* [WRITTEN TASK]:
Repeat the following entries exactly, line for line.
----- DATA PROVIDED
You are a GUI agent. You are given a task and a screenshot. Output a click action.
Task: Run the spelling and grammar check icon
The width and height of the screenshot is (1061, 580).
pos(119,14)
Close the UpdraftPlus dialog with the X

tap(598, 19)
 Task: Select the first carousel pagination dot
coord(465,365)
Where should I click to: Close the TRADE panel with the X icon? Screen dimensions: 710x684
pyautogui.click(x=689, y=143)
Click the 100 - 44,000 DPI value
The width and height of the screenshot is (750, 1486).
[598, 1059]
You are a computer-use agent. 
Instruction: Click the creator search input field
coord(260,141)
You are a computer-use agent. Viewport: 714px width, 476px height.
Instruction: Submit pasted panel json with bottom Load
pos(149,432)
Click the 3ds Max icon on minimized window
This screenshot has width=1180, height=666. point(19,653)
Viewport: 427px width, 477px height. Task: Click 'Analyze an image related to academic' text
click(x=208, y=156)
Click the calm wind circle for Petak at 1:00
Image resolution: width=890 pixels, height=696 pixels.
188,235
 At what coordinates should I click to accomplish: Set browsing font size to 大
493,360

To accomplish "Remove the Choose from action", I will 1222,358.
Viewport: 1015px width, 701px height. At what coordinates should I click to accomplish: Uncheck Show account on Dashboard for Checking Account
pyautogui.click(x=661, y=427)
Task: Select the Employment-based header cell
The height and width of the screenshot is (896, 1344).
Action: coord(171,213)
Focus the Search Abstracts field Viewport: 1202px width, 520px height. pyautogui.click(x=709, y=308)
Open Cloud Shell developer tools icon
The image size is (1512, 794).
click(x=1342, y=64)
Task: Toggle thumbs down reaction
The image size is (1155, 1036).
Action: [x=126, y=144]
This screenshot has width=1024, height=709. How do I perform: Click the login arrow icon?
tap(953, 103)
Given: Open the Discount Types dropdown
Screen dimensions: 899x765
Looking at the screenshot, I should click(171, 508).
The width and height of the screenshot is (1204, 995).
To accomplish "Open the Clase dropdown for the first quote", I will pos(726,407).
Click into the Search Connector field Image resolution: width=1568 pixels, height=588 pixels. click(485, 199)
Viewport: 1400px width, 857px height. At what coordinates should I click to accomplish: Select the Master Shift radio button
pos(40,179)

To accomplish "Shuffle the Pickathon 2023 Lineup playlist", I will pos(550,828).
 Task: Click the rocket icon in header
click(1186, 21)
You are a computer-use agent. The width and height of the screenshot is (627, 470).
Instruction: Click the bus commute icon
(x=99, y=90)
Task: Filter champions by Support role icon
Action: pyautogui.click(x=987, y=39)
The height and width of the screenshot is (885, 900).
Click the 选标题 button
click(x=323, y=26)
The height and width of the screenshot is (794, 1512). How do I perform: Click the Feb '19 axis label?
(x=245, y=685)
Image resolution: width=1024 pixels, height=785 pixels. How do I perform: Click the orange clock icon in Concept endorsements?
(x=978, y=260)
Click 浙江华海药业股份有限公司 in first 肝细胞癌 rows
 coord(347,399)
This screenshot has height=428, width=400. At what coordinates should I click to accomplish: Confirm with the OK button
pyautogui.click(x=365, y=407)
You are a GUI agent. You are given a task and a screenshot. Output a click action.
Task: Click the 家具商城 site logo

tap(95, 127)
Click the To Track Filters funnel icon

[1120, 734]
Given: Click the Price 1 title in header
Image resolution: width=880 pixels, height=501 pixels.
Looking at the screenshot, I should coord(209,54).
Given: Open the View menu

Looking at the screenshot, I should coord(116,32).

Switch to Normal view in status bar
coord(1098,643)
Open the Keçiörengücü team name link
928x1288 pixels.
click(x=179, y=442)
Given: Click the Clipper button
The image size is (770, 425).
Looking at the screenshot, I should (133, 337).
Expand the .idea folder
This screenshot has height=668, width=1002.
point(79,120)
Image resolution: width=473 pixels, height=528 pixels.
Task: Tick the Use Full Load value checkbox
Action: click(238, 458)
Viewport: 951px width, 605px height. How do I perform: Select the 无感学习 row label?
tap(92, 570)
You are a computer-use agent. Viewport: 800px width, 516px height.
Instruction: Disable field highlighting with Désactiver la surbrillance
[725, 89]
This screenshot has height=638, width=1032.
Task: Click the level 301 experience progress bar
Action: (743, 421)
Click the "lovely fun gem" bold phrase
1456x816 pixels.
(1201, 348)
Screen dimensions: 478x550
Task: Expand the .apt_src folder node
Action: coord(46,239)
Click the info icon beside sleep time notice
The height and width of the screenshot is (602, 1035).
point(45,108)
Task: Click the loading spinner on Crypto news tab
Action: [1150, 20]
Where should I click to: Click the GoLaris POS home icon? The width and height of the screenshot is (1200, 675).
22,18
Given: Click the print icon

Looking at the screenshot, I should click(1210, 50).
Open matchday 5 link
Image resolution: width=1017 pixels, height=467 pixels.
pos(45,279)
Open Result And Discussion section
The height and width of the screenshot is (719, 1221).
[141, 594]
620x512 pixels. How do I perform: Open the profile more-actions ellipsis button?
----------
* [ANSWER TO THIS TASK]:
You are a GUI agent. You are given a task and a screenshot. Output a click action.
Task: Run the spelling and grammar check icon
The width and height of the screenshot is (1061, 580).
pos(119,14)
Close the UpdraftPlus dialog with the X

tap(598, 19)
 Task: Select the first carousel pagination dot
coord(465,365)
Where should I click to: Close the TRADE panel with the X icon? Screen dimensions: 710x684
pyautogui.click(x=689, y=143)
Click the 100 - 44,000 DPI value
The width and height of the screenshot is (750, 1486).
[598, 1059]
You are a computer-use agent. 
Instruction: Click the creator search input field
coord(260,141)
You are a computer-use agent. Viewport: 714px width, 476px height.
Instruction: Submit pasted panel json with bottom Load
pos(149,432)
Click the 3ds Max icon on minimized window
This screenshot has width=1180, height=666. point(19,653)
Viewport: 427px width, 477px height. Task: Click 'Analyze an image related to academic' text
click(x=208, y=156)
Click the calm wind circle for Petak at 1:00
Image resolution: width=890 pixels, height=696 pixels.
188,235
 At what coordinates should I click to accomplish: Set browsing font size to 大
493,360

To accomplish "Remove the Choose from action", I will 1222,358.
Viewport: 1015px width, 701px height. At what coordinates should I click to accomplish: Uncheck Show account on Dashboard for Checking Account
pyautogui.click(x=661, y=427)
Task: Select the Employment-based header cell
The height and width of the screenshot is (896, 1344).
Action: coord(171,213)
Focus the Search Abstracts field Viewport: 1202px width, 520px height. pyautogui.click(x=709, y=308)
Open Cloud Shell developer tools icon
The image size is (1512, 794).
click(x=1342, y=64)
Task: Toggle thumbs down reaction
The image size is (1155, 1036).
Action: [x=126, y=144]
This screenshot has width=1024, height=709. How do I perform: Click the login arrow icon?
tap(953, 103)
Given: Open the Discount Types dropdown
Screen dimensions: 899x765
Looking at the screenshot, I should click(171, 508).
The width and height of the screenshot is (1204, 995).
To accomplish "Open the Clase dropdown for the first quote", I will pos(726,407).
Click into the Search Connector field Image resolution: width=1568 pixels, height=588 pixels. click(485, 199)
Viewport: 1400px width, 857px height. At what coordinates should I click to accomplish: Select the Master Shift radio button
pos(40,179)

To accomplish "Shuffle the Pickathon 2023 Lineup playlist", I will pos(550,828).
 Task: Click the rocket icon in header
click(1186, 21)
You are a computer-use agent. The width and height of the screenshot is (627, 470).
Instruction: Click the bus commute icon
(x=99, y=90)
Task: Filter champions by Support role icon
Action: pyautogui.click(x=987, y=39)
The height and width of the screenshot is (885, 900).
Click the 选标题 button
click(x=323, y=26)
The height and width of the screenshot is (794, 1512). How do I perform: Click the Feb '19 axis label?
(x=245, y=685)
Image resolution: width=1024 pixels, height=785 pixels. How do I perform: Click the orange clock icon in Concept endorsements?
(x=978, y=260)
Click 浙江华海药业股份有限公司 in first 肝细胞癌 rows
 coord(347,399)
This screenshot has height=428, width=400. At what coordinates should I click to accomplish: Confirm with the OK button
pyautogui.click(x=365, y=407)
You are a GUI agent. You are given a task and a screenshot. Output a click action.
Task: Click the 家具商城 site logo

tap(95, 127)
Click the To Track Filters funnel icon

[1120, 734]
Given: Click the Price 1 title in header
Image resolution: width=880 pixels, height=501 pixels.
Looking at the screenshot, I should coord(209,54).
Given: Open the View menu

Looking at the screenshot, I should coord(116,32).

Switch to Normal view in status bar
coord(1098,643)
Open the Keçiörengücü team name link
928x1288 pixels.
click(x=179, y=442)
Given: Click the Clipper button
The image size is (770, 425).
Looking at the screenshot, I should (133, 337).
Expand the .idea folder
This screenshot has height=668, width=1002.
point(79,120)
Image resolution: width=473 pixels, height=528 pixels.
Task: Tick the Use Full Load value checkbox
Action: click(238, 458)
Viewport: 951px width, 605px height. How do I perform: Select the 无感学习 row label?
tap(92, 570)
You are a computer-use agent. Viewport: 800px width, 516px height.
Instruction: Disable field highlighting with Désactiver la surbrillance
[725, 89]
This screenshot has height=638, width=1032.
Task: Click the level 301 experience progress bar
Action: (743, 421)
Click the "lovely fun gem" bold phrase
1456x816 pixels.
(1201, 348)
Screen dimensions: 478x550
Task: Expand the .apt_src folder node
Action: coord(46,239)
Click the info icon beside sleep time notice
The height and width of the screenshot is (602, 1035).
point(45,108)
Task: Click the loading spinner on Crypto news tab
Action: [1150, 20]
Where should I click to: Click the GoLaris POS home icon? The width and height of the screenshot is (1200, 675).
22,18
Given: Click the print icon

Looking at the screenshot, I should click(1210, 50).
Open matchday 5 link
Image resolution: width=1017 pixels, height=467 pixels.
pos(45,279)
Open Result And Discussion section
The height and width of the screenshot is (719, 1221).
[141, 594]
620x512 pixels. How do I perform: Open the profile more-actions ellipsis button?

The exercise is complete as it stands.